Weelll.... "Low Power Setting"="Random Burning" for solid rockets. I suspect we're just seeing it burn out.

Ron Wanttaja

Exactly, the NO2 supply had been removed and we're seeing residual heat and oxidation/burn process.

I found this an interesting read: http://en.m.wikipedia.org/wiki/SpaceShipTwo

2014 Change of engine manufacturer and hybrid engine fuel
In May 2014, Virgin Galactic took over engine development from Sierra Nevada[35] and announced a change to the fuel to be used in the SpaceShipTwo hybrid rocket engine. Rather than the rubber-based HTPB-fuel engine—engines that had experienced serious engine stability issues on firings longer than approximately 20 seconds—the engine would now be based on a solid fuel composed of a type of plastic called thermoplastic polyamide. The plastic fuel was projected to have better performance (by several unspecified measures) and was projected to allow SpaceShipTwo to make flights to a higher altitude.[42][43][44]
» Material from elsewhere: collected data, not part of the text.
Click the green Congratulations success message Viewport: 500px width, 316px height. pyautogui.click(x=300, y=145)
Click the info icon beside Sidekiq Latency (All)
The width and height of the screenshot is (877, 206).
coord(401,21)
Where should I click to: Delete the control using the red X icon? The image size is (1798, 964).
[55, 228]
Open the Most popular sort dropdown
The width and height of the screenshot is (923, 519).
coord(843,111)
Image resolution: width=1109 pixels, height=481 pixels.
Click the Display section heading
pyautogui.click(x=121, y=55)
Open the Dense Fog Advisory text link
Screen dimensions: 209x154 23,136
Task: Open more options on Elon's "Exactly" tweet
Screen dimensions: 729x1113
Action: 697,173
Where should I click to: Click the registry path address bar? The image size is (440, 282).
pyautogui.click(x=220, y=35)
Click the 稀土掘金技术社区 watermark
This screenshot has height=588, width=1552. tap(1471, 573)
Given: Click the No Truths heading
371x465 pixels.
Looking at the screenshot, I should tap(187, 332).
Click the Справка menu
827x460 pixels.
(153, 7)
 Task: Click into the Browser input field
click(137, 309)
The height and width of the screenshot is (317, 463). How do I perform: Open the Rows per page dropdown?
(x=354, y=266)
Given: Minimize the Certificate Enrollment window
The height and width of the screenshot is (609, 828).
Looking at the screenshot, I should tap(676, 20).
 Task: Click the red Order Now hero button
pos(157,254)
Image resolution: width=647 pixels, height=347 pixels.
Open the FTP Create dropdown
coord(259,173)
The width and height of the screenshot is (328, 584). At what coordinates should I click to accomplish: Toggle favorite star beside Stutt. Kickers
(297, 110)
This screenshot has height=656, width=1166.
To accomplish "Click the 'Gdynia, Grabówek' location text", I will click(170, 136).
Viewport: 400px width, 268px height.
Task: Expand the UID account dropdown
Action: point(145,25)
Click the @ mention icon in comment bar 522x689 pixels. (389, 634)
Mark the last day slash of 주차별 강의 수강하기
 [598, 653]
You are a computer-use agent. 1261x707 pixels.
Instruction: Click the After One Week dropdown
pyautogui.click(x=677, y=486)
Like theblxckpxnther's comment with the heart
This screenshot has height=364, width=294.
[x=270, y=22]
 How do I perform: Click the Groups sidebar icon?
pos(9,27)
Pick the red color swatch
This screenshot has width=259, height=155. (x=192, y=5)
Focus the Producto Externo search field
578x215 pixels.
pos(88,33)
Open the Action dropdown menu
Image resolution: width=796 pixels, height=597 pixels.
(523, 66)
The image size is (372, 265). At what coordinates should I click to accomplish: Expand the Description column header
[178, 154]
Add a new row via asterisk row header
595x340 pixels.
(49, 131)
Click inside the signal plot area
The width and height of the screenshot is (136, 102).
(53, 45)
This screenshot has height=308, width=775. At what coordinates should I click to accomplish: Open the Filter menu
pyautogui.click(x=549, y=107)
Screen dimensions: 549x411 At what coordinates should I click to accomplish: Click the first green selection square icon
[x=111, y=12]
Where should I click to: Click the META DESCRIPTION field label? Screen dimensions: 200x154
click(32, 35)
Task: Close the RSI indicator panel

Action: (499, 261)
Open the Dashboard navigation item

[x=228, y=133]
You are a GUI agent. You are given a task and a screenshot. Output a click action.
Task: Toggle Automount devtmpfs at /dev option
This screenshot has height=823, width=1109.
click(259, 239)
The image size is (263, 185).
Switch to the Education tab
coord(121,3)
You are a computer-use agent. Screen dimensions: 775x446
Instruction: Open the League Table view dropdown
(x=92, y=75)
As of May 2014 when the version 2 engine by Virgin Galactic was publicly announced, the engine had already completed full-duration burns of over 60 seconds in ground tests on an engine test stand.[43] The second-generation engine design also required the modification to the SS2 airframe to fit additional tanks in the wings of SpaceShipTwo—one holding methane and the other containing helium—in order to ensure a proper burn of the new engine.[45] Additional ground tests were performed of the new engine between May and October 2014.

I wonder what roll the helium and methane played? :dunno: Does anyone have a good explanation of how this engine works? A link maybe? My Googlefu is weak on this. I'm starting to see how an engine failure could be at the heart of this without a flame ball, but I would really love to see it diagramed or in a cutaway.
 
Roger Boisjoly. Read more about it here. http://www.onlineethics.org/cms/7123.aspx


It's got to suck bad to know you tried to stop the bosses from killing seven people and failed. I notice from the site that he spent retirement speaking on corporate ethics.

"If only I had been able to persuade them or crush X moron who refused to listen... they'd be alive..."
 
True, I would expect to see a flame ball within a moment of an explosive engine failure, not an engine still running at what looks like a very low thrust setting amidst a cloud of what I presume is LOx.

How can you have LOx when there is nothing but NO on board as the oxidizer?

Jim
 
Those of you who have been speculating it wasn't an engine explosion may well be correct. From the NTSB briefing - it looks like it may have been a premature feathering initiated by the copilot:

B1fbB4sCYAAVPoF.jpg:large


I've been following this twitter feed:
https://twitter.com/NASAWatch
 
I heard the press conference live and the NTSB is going to have update this. The more he said, the less clear it was.

What I came away with is that the feather unlocked and being under power, uncommanded it moved from streamline to feather, which caused the pitch up and destruction. Imagine pushing a broomhandle with a great deal of force and then having a hinge in the middle of the handle. Continue force and it folds up. If the rocket force is greater than the aerodynamic pressures. . .even more so if you can imagine the force coming from just behind the hinge point.